(Requirement):
The answer must be an exact copy of all the data below.

(Excerpted records):
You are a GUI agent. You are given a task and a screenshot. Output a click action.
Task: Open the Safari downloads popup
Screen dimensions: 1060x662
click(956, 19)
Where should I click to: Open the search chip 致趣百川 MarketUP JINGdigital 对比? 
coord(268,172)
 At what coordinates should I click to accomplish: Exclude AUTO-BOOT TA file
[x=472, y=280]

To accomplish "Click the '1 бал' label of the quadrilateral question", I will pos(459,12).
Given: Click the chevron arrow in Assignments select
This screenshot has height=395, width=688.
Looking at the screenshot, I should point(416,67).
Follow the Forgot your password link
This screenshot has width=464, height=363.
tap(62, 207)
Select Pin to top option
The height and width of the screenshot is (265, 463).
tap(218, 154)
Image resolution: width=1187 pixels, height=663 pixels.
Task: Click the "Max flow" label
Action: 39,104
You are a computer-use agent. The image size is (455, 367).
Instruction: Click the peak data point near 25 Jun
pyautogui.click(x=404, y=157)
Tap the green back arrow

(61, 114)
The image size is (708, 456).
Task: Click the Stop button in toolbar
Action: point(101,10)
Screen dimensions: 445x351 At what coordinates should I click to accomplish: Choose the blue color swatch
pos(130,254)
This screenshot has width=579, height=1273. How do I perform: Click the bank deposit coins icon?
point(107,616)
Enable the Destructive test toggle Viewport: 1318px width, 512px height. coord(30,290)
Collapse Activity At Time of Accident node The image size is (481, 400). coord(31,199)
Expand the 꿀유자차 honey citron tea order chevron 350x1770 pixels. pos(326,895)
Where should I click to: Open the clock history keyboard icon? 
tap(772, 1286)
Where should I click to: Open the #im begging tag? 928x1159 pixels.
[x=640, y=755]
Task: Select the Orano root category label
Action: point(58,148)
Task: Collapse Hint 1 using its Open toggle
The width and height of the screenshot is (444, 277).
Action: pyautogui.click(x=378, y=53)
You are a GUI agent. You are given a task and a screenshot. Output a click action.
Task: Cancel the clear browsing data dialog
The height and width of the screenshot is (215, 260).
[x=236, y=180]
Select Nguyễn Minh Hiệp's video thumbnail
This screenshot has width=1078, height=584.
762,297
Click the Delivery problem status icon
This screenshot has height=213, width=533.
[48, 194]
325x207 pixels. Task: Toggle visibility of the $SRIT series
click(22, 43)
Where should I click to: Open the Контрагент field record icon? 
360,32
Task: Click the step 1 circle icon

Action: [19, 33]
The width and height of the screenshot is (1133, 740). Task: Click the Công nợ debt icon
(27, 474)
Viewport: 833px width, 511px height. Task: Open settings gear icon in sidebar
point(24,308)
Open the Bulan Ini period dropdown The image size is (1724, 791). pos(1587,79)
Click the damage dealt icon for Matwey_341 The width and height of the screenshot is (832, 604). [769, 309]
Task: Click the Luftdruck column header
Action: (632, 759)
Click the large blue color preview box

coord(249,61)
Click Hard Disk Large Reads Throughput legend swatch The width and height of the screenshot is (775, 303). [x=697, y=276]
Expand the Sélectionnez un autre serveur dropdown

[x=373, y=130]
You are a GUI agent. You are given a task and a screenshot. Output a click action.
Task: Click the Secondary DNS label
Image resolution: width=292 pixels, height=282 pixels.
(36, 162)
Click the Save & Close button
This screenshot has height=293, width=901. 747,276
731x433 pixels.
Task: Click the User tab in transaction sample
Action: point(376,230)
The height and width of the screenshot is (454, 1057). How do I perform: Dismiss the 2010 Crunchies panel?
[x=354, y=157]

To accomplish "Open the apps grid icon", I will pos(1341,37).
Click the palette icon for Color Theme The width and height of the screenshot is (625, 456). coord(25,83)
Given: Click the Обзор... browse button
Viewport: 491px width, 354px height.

(Reply to the exercise):
You are a GUI agent. You are given a task and a screenshot. Output a click action.
Task: Open the Safari downloads popup
Screen dimensions: 1060x662
click(956, 19)
Where should I click to: Open the search chip 致趣百川 MarketUP JINGdigital 对比? 
coord(268,172)
 At what coordinates should I click to accomplish: Exclude AUTO-BOOT TA file
[x=472, y=280]

To accomplish "Click the '1 бал' label of the quadrilateral question", I will pos(459,12).
Given: Click the chevron arrow in Assignments select
This screenshot has height=395, width=688.
Looking at the screenshot, I should point(416,67).
Follow the Forgot your password link
This screenshot has width=464, height=363.
tap(62, 207)
Select Pin to top option
The height and width of the screenshot is (265, 463).
tap(218, 154)
Image resolution: width=1187 pixels, height=663 pixels.
Task: Click the "Max flow" label
Action: 39,104
You are a computer-use agent. The image size is (455, 367).
Instruction: Click the peak data point near 25 Jun
pyautogui.click(x=404, y=157)
Tap the green back arrow

(61, 114)
The image size is (708, 456).
Task: Click the Stop button in toolbar
Action: point(101,10)
Screen dimensions: 445x351 At what coordinates should I click to accomplish: Choose the blue color swatch
pos(130,254)
This screenshot has width=579, height=1273. How do I perform: Click the bank deposit coins icon?
point(107,616)
Enable the Destructive test toggle Viewport: 1318px width, 512px height. coord(30,290)
Collapse Activity At Time of Accident node The image size is (481, 400). coord(31,199)
Expand the 꿀유자차 honey citron tea order chevron 350x1770 pixels. pos(326,895)
Where should I click to: Open the clock history keyboard icon? 
tap(772, 1286)
Where should I click to: Open the #im begging tag? 928x1159 pixels.
[x=640, y=755]
Task: Select the Orano root category label
Action: point(58,148)
Task: Collapse Hint 1 using its Open toggle
The width and height of the screenshot is (444, 277).
Action: pyautogui.click(x=378, y=53)
You are a GUI agent. You are given a task and a screenshot. Output a click action.
Task: Cancel the clear browsing data dialog
The height and width of the screenshot is (215, 260).
[x=236, y=180]
Select Nguyễn Minh Hiệp's video thumbnail
This screenshot has width=1078, height=584.
762,297
Click the Delivery problem status icon
This screenshot has height=213, width=533.
[48, 194]
325x207 pixels. Task: Toggle visibility of the $SRIT series
click(22, 43)
Where should I click to: Open the Контрагент field record icon? 
360,32
Task: Click the step 1 circle icon

Action: [19, 33]
The width and height of the screenshot is (1133, 740). Task: Click the Công nợ debt icon
(27, 474)
Viewport: 833px width, 511px height. Task: Open settings gear icon in sidebar
point(24,308)
Open the Bulan Ini period dropdown The image size is (1724, 791). pos(1587,79)
Click the damage dealt icon for Matwey_341 The width and height of the screenshot is (832, 604). [769, 309]
Task: Click the Luftdruck column header
Action: (632, 759)
Click the large blue color preview box

coord(249,61)
Click Hard Disk Large Reads Throughput legend swatch The width and height of the screenshot is (775, 303). [x=697, y=276]
Expand the Sélectionnez un autre serveur dropdown

[x=373, y=130]
You are a GUI agent. You are given a task and a screenshot. Output a click action.
Task: Click the Secondary DNS label
Image resolution: width=292 pixels, height=282 pixels.
(36, 162)
Click the Save & Close button
This screenshot has height=293, width=901. 747,276
731x433 pixels.
Task: Click the User tab in transaction sample
Action: point(376,230)
The height and width of the screenshot is (454, 1057). How do I perform: Dismiss the 2010 Crunchies panel?
[x=354, y=157]

To accomplish "Open the apps grid icon", I will pos(1341,37).
Click the palette icon for Color Theme The width and height of the screenshot is (625, 456). coord(25,83)
Given: Click the Обзор... browse button
Viewport: 491px width, 354px height.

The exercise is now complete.